[Dataset rows]
++++
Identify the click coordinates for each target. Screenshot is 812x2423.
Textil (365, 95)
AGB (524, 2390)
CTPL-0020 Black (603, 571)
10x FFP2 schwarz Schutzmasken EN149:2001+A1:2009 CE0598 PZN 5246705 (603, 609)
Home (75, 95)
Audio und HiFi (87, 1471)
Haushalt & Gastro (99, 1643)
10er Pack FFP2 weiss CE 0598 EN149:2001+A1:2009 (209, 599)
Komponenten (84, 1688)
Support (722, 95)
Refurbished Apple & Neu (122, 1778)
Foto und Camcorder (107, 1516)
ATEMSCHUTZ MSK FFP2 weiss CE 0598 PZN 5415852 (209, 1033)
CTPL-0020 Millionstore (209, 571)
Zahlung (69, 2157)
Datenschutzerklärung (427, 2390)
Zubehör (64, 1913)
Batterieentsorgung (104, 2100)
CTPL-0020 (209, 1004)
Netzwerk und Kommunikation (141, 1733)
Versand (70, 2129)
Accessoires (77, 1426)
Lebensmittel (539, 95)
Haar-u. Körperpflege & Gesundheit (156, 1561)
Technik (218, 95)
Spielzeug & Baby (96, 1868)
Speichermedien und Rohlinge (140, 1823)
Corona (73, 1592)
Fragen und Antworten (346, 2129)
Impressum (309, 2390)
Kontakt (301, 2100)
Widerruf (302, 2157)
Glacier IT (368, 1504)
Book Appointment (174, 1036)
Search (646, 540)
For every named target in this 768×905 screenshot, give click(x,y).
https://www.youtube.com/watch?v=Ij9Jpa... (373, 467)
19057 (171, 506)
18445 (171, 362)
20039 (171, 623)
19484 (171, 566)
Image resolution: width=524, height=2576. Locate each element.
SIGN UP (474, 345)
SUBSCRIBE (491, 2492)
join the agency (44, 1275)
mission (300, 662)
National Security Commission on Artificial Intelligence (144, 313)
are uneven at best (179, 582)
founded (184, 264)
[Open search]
++++
* _Challenge_:
Rewrite all the records above as a Markdown table with the columns "No." and "Line", giving each line its own numbered row. Leave out blank lines.

* _Result for this exercise_:
| No. | Line |
|---|---|
| 1 | Identify the click coordinates for each target. Screenshot is 812x2423. |
| 2 | Textil (365, 95) |
| 3 | AGB (524, 2390) |
| 4 | CTPL-0020 Black (603, 571) |
| 5 | 10x FFP2 schwarz Schutzmasken EN149:2001+A1:2009 CE0598 PZN 5246705 (603, 609) |
| 6 | Home (75, 95) |
| 7 | Audio und HiFi (87, 1471) |
| 8 | Haushalt & Gastro (99, 1643) |
| 9 | 10er Pack FFP2 weiss CE 0598 EN149:2001+A1:2009 (209, 599) |
| 10 | Komponenten (84, 1688) |
| 11 | Support (722, 95) |
| 12 | Refurbished Apple & Neu (122, 1778) |
| 13 | Foto und Camcorder (107, 1516) |
| 14 | ATEMSCHUTZ MSK FFP2 weiss CE 0598 PZN 5415852 (209, 1033) |
| 15 | CTPL-0020 Millionstore (209, 571) |
| 16 | Zahlung (69, 2157) |
| 17 | Datenschutzerklärung (427, 2390) |
| 18 | Zubehör (64, 1913) |
| 19 | Batterieentsorgung (104, 2100) |
| 20 | CTPL-0020 (209, 1004) |
| 21 | Netzwerk und Kommunikation (141, 1733) |
| 22 | Versand (70, 2129) |
| 23 | Accessoires (77, 1426) |
| 24 | Lebensmittel (539, 95) |
| 25 | Haar-u. Körperpflege & Gesundheit (156, 1561) |
| 26 | Technik (218, 95) |
| 27 | Spielzeug & Baby (96, 1868) |
| 28 | Speichermedien und Rohlinge (140, 1823) |
| 29 | Corona (73, 1592) |
| 30 | Fragen und Antworten (346, 2129) |
| 31 | Impressum (309, 2390) |
| 32 | Kontakt (301, 2100) |
| 33 | Widerruf (302, 2157) |
| 34 | Glacier IT (368, 1504) |
| 35 | Book Appointment (174, 1036) |
| 36 | Search (646, 540) |
| 37 | For every named target in this 768×905 screenshot, give click(x,y). |
| 38 | https://www.youtube.com/watch?v=Ij9Jpa... (373, 467) |
| 39 | 19057 (171, 506) |
| 40 | 18445 (171, 362) |
| 41 | 20039 (171, 623) |
| 42 | 19484 (171, 566) |
| 43 | Image resolution: width=524, height=2576. Locate each element. |
| 44 | SIGN UP (474, 345) |
| 45 | SUBSCRIBE (491, 2492) |
| 46 | join the agency (44, 1275) |
| 47 | mission (300, 662) |
| 48 | National Security Commission on Artificial Intelligence (144, 313) |
| 49 | are uneven at best (179, 582) |
| 50 | founded (184, 264) |
| 51 | [Open search] |